Findings of Fact and Conclusions of Law
In its seventh issue, Key contends the trial court erred in failing to file findings of fact and conclusions of law. Key argues that it timely filed a request for findings of fact and conclusions of law and later a notice of past due findings and conclusions. Because the trial judge stepped down from the bench before responding, Key argues that it is unable to “effectively brief against the findings and conclusions that will now never come.” Key asserts that injury is presumed and remand for a new trial is warranted.
A request for findings of fact and conclusions of law must be filed within twenty days after the judgment is signed. Tex.R.Civ.P. 296. If none are filed by the court, the party making the request shall file a notice of past due findings of fact and conclusions of law within thirty days after filing the original request. Tex.R.Civ.P. 297.
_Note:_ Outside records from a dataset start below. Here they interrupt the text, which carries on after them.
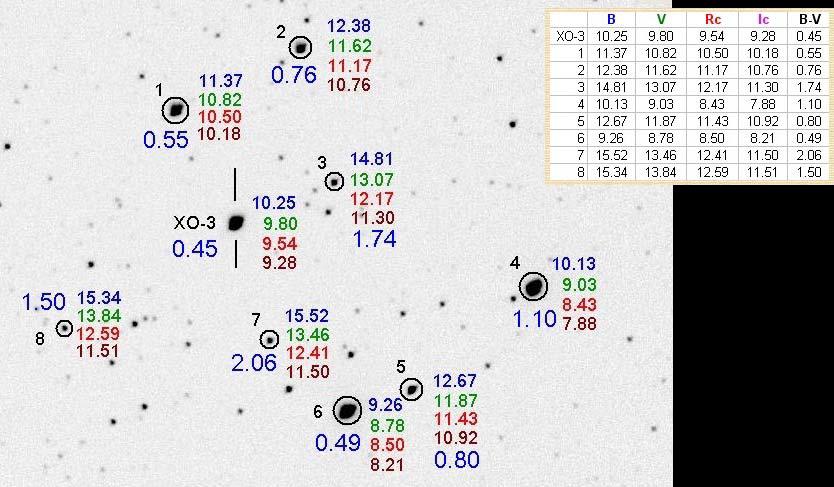Click the red Rc column header
The width and height of the screenshot is (834, 487).
(709, 19)
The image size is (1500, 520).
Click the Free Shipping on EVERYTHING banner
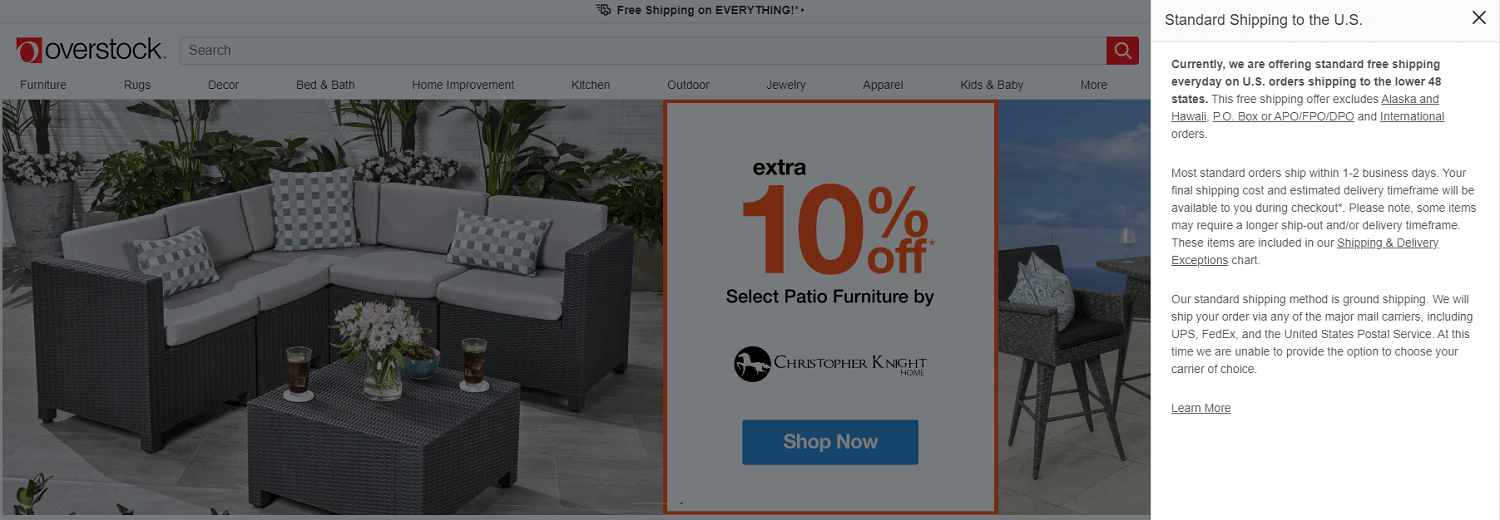click(700, 10)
The judgment was signed on December 21, 2012. Key’s request for findings of fact and conclusions of law was due on January 10, but filed on January 11, 2013. The notice of past due findings of fact and conclusions of law was due on February 11, [3] but filed on February 15, 2013. Thus, because Key’s request was not timely, the trial court was not required to file findings of fact and conclusions of law. See Williams v. Kaufman, 275 S.W.3d 637, 642 (Tex. App.-Beaumont 2009, no pet.). Furthermore, automatic reversal would not be warranted here even if Key’s requests had been timely. A trial court’s failure to file findings and conclusions is not harmful error if the record before the appellate court affirmatively shows that the complaining party suffered no injury. Cherne Indus., Inc. v. Magallanes, 763 S.W.2d 768, 772 (Tex. 1989). The error is harmful if it prevents an appellant from properly presenting a case to the appellate court. Tenery v. Tenery, 932 S.W.2d 29, 30 (Tex. 1996). Thus, an appellant is harmed if it must guess the reason or reasons the judge ruled against it. Holmes v. Williams, 355 S.W.3d 215, 222 (Tex. App.-Houston [1st Dist.] 2011, no pet.). On page 62 of its brief, Key asserts that it “is left without the ability to effectively brief against the findings and conclusions that will now never come.” However, this statement is not supported by argument. Key did not explain the significance of findings that the trial court did not make and how they relate to some issue on appeal. There is clearly ample evidence in the record showing the basis of the trial court’s ruling. Key’s brief adequately covered the issues in the case. We overrule Key’s seventh issue.
Conclusion
The trial court did not have jurisdiction to consider Key’s claims concerning the 2007 tax year. SCAD provided adequate notice as to what was being taxed and properly categorized the wells as an estate or interest in land. The trial court’s letter to the parties did not constitute a ruling on SCAD’s motion for partial summary judgment. The trial court did not err in admitting SCAD’s expert’s testimony, refusing to reduce the valuation of the wells, or by failing to file findings of fact and conclusions of law. Accordingly, we affirm the trial court’s judgment.
JUDGMENT
THIS CAUSE came to be heard on the oral arguments, appellate record and briefs filed herein, and the same being considered, it is the opinion of this court that there was no error in the judgment.
It is therefore ORDERED, ADJUDGED and DECREED that the judgment of the court below be in all things affirmed; all costs of this appeal are hereby assessed against Appellant, KEY ENERGY SERVICES, LLC, for which execution may issue; and that this decision be certified to the court below for observance.